Entries taken from a collection
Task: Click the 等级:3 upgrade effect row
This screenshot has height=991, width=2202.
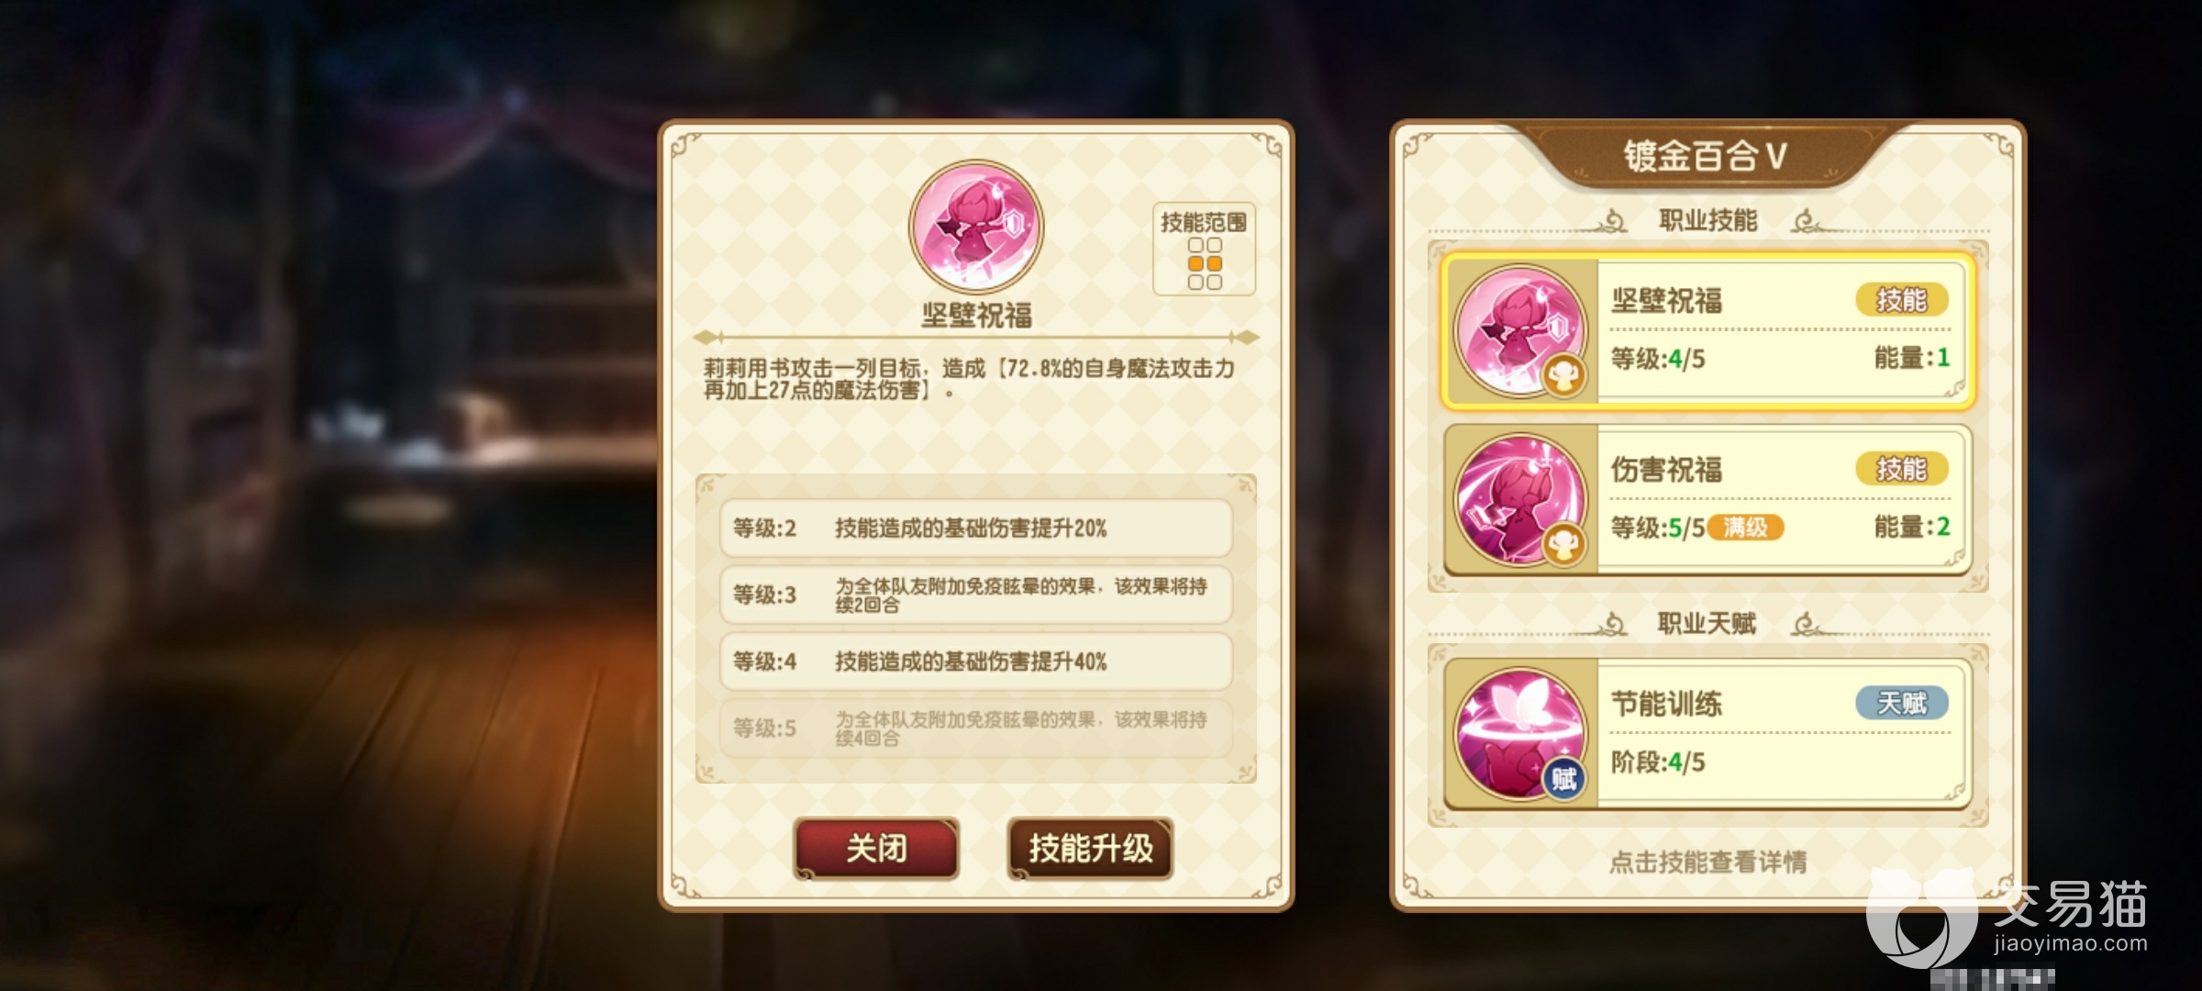Action: pos(975,595)
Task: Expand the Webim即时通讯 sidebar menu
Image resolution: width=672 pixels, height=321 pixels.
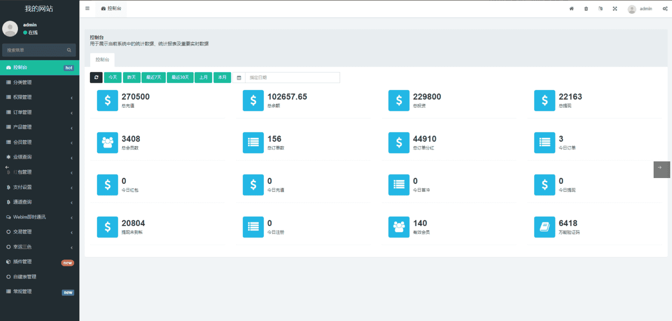Action: tap(39, 217)
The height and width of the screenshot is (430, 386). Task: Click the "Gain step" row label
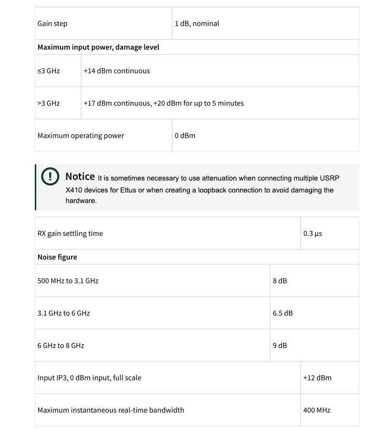tap(53, 24)
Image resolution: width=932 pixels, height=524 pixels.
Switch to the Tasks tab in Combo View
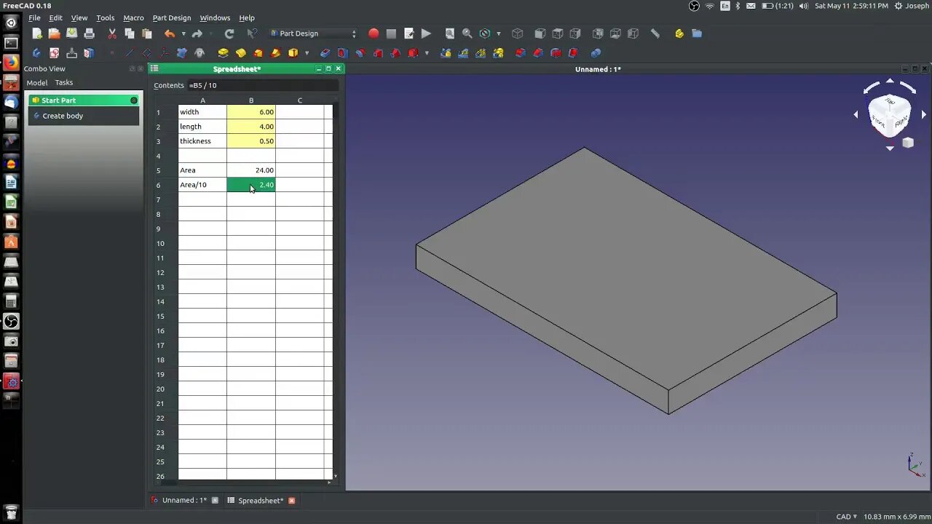[63, 82]
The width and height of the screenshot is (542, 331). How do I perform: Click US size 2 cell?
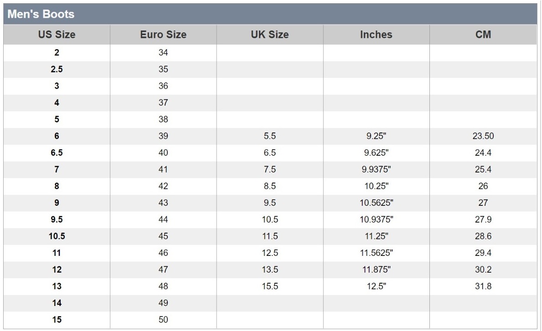[x=57, y=53]
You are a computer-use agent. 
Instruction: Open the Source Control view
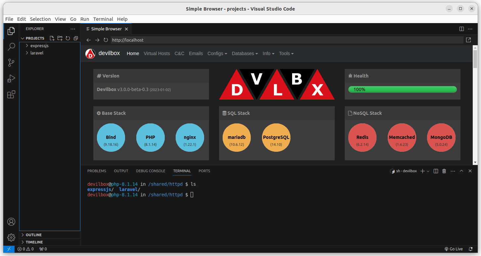pos(11,62)
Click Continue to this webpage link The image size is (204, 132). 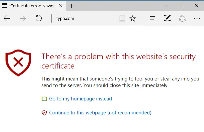(x=100, y=113)
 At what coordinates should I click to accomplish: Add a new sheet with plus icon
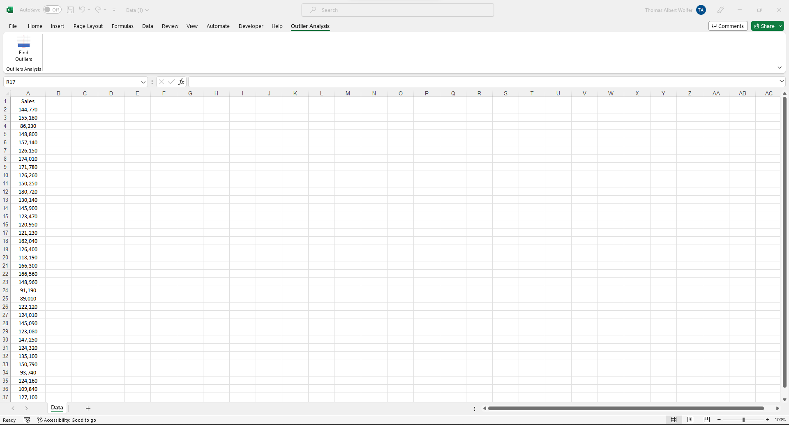tap(88, 408)
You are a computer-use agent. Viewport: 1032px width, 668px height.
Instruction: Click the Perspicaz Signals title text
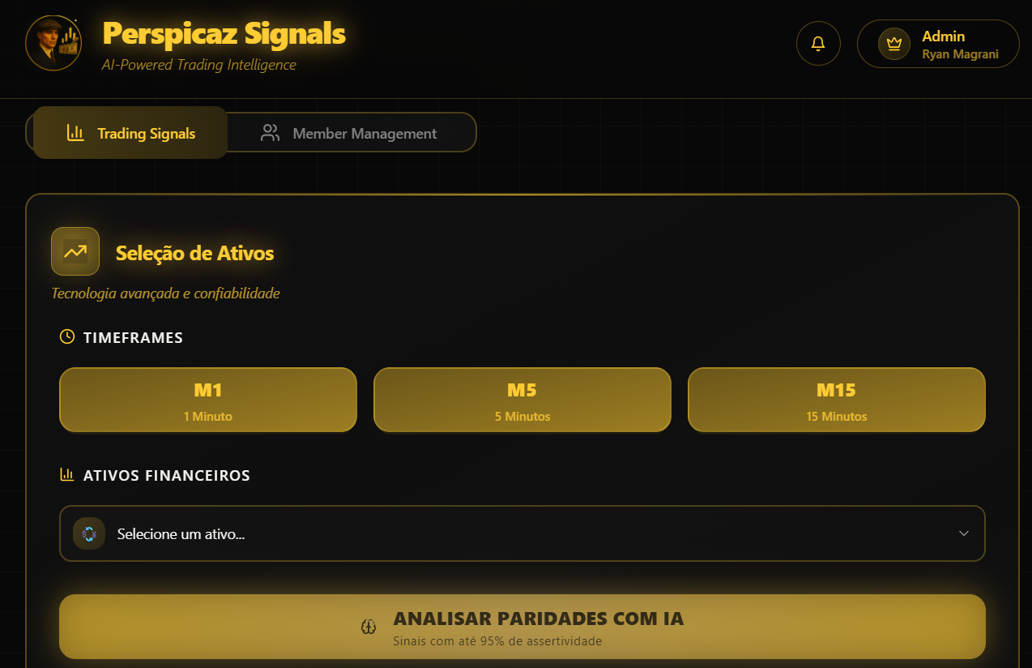(224, 34)
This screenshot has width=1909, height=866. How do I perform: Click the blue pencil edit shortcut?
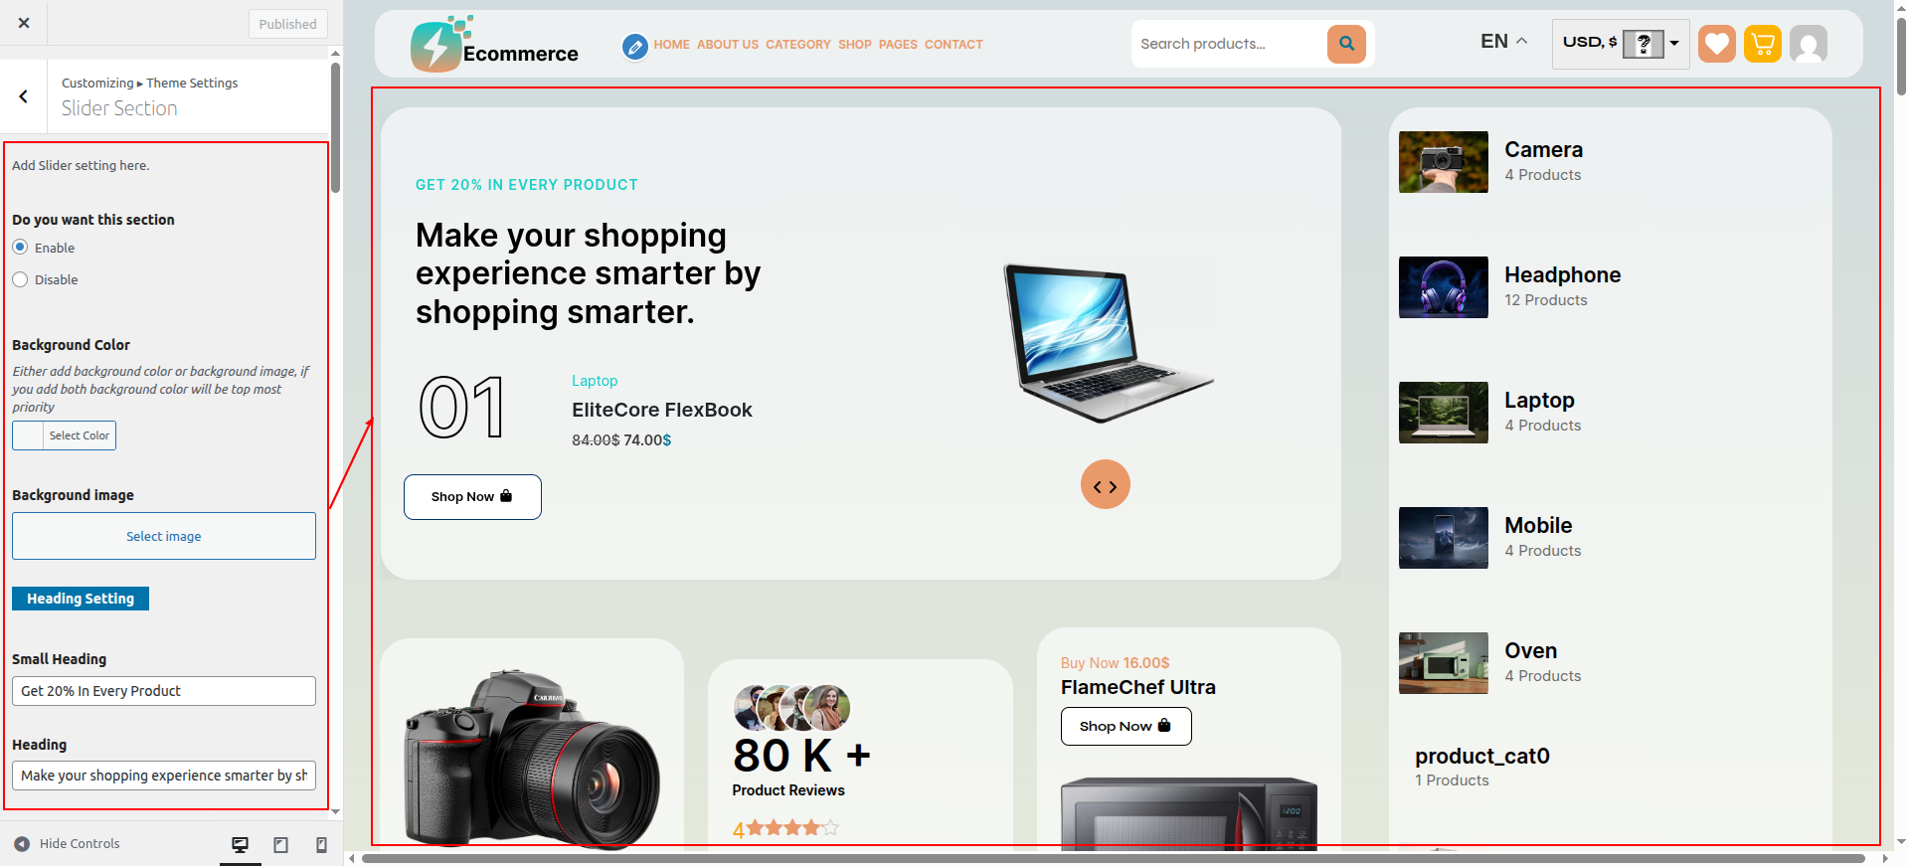634,46
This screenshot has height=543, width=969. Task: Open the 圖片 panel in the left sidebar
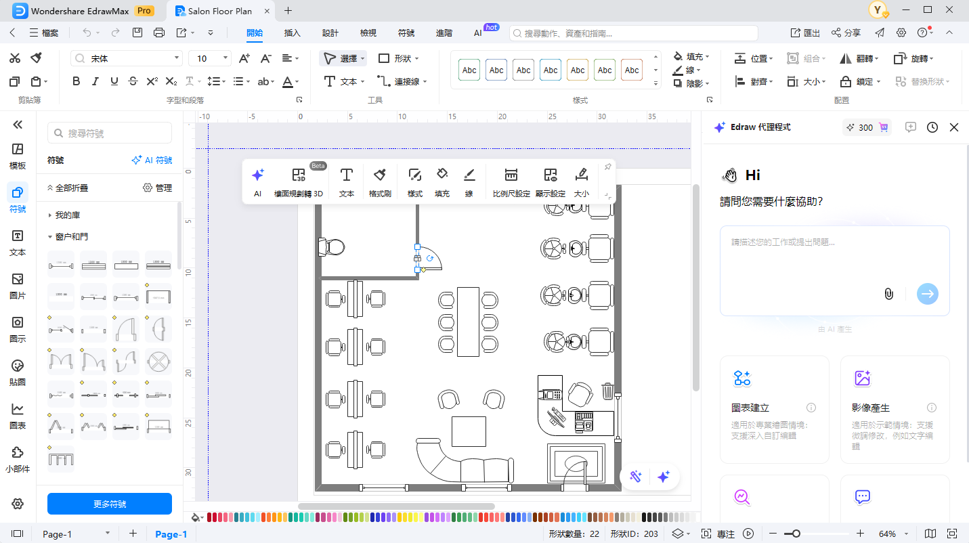(18, 285)
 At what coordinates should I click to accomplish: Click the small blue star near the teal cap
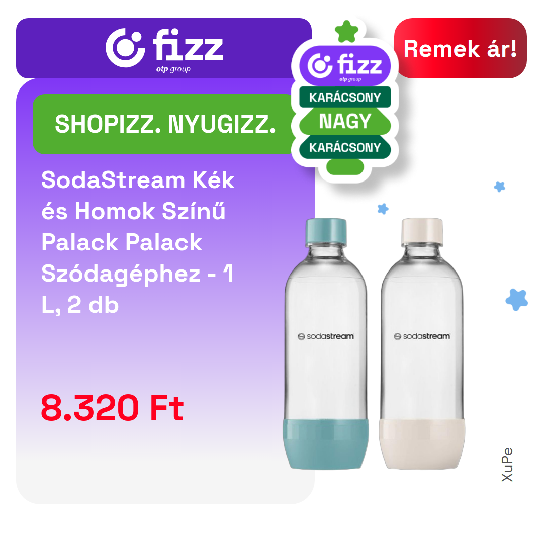[383, 209]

**Task to complete:**
Across the data, pull every line containing the string "agent".

**Response to the task:**
You are a computer-use agent. 
You are a computer-use agent. Viewport: 1032px width, 668px height.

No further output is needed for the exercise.